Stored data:
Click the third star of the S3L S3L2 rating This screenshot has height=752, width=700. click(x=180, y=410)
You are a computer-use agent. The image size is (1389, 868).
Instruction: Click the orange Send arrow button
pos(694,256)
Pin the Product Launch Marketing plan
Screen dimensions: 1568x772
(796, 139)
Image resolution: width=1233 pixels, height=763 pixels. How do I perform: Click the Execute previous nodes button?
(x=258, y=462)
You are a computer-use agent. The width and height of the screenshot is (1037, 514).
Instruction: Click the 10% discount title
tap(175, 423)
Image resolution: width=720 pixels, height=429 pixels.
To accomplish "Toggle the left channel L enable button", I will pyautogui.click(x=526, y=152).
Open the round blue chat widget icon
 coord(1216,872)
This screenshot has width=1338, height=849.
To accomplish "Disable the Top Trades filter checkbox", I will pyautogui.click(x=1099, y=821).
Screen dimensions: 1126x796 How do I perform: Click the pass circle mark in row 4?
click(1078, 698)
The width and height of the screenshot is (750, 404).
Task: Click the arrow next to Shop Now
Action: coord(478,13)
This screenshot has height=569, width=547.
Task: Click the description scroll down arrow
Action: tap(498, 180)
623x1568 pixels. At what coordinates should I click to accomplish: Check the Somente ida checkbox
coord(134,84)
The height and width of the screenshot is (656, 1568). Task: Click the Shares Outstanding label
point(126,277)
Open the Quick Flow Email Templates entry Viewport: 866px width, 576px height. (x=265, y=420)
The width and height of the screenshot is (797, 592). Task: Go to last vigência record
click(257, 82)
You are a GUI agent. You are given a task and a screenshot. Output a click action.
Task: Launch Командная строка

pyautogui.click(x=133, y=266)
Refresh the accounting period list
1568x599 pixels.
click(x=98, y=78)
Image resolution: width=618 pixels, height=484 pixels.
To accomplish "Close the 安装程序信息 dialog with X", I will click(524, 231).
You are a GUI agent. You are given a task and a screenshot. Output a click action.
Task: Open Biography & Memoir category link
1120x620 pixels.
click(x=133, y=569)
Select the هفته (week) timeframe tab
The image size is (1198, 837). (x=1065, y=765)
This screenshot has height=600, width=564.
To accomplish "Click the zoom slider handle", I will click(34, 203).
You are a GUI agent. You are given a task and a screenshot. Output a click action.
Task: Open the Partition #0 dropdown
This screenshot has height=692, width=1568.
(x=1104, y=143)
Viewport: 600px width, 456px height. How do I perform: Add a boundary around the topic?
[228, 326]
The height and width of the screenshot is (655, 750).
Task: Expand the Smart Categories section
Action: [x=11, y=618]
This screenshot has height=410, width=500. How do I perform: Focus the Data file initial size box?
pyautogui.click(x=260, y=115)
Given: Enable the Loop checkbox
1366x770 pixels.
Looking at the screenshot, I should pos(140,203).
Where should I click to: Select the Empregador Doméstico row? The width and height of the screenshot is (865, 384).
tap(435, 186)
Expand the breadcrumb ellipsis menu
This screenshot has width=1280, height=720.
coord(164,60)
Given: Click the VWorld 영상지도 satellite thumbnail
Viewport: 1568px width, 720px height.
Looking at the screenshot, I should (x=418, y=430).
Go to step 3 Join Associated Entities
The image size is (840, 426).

== Exercise objective ==
Give each entry again, spelled exactly as shown.

== Solution to this problem ==
Click the third star of the S3L S3L2 rating This screenshot has height=752, width=700. click(x=180, y=410)
You are a computer-use agent. The image size is (1389, 868).
Instruction: Click the orange Send arrow button
pos(694,256)
Pin the Product Launch Marketing plan
Screen dimensions: 1568x772
(796, 139)
Image resolution: width=1233 pixels, height=763 pixels. How do I perform: Click the Execute previous nodes button?
(x=258, y=462)
You are a computer-use agent. The width and height of the screenshot is (1037, 514).
Instruction: Click the 10% discount title
tap(175, 423)
Image resolution: width=720 pixels, height=429 pixels.
To accomplish "Toggle the left channel L enable button", I will pyautogui.click(x=526, y=152).
Open the round blue chat widget icon
 coord(1216,872)
This screenshot has width=1338, height=849.
To accomplish "Disable the Top Trades filter checkbox", I will pyautogui.click(x=1099, y=821).
Screen dimensions: 1126x796 How do I perform: Click the pass circle mark in row 4?
click(1078, 698)
The width and height of the screenshot is (750, 404).
Task: Click the arrow next to Shop Now
Action: coord(478,13)
This screenshot has height=569, width=547.
Task: Click the description scroll down arrow
Action: tap(498, 180)
623x1568 pixels. At what coordinates should I click to accomplish: Check the Somente ida checkbox
coord(134,84)
The height and width of the screenshot is (656, 1568). Task: Click the Shares Outstanding label
point(126,277)
Open the Quick Flow Email Templates entry Viewport: 866px width, 576px height. (x=265, y=420)
The width and height of the screenshot is (797, 592). Task: Go to last vigência record
click(257, 82)
You are a GUI agent. You are given a task and a screenshot. Output a click action.
Task: Launch Командная строка

pyautogui.click(x=133, y=266)
Refresh the accounting period list
1568x599 pixels.
click(x=98, y=78)
Image resolution: width=618 pixels, height=484 pixels.
To accomplish "Close the 安装程序信息 dialog with X", I will click(524, 231).
You are a GUI agent. You are given a task and a screenshot. Output a click action.
Task: Open Biography & Memoir category link
1120x620 pixels.
click(x=133, y=569)
Select the هفته (week) timeframe tab
The image size is (1198, 837). (x=1065, y=765)
This screenshot has height=600, width=564.
To accomplish "Click the zoom slider handle", I will click(34, 203).
You are a GUI agent. You are given a task and a screenshot. Output a click action.
Task: Open the Partition #0 dropdown
This screenshot has height=692, width=1568.
(x=1104, y=143)
Viewport: 600px width, 456px height. How do I perform: Add a boundary around the topic?
[228, 326]
The height and width of the screenshot is (655, 750).
Task: Expand the Smart Categories section
Action: [x=11, y=618]
This screenshot has height=410, width=500. How do I perform: Focus the Data file initial size box?
pyautogui.click(x=260, y=115)
Given: Enable the Loop checkbox
1366x770 pixels.
Looking at the screenshot, I should pos(140,203).
Where should I click to: Select the Empregador Doméstico row? The width and height of the screenshot is (865, 384).
tap(435, 186)
Expand the breadcrumb ellipsis menu
This screenshot has width=1280, height=720.
coord(164,60)
Given: Click the VWorld 영상지도 satellite thumbnail
Viewport: 1568px width, 720px height.
Looking at the screenshot, I should (x=418, y=430).
Go to step 3 Join Associated Entities
The image size is (840, 426).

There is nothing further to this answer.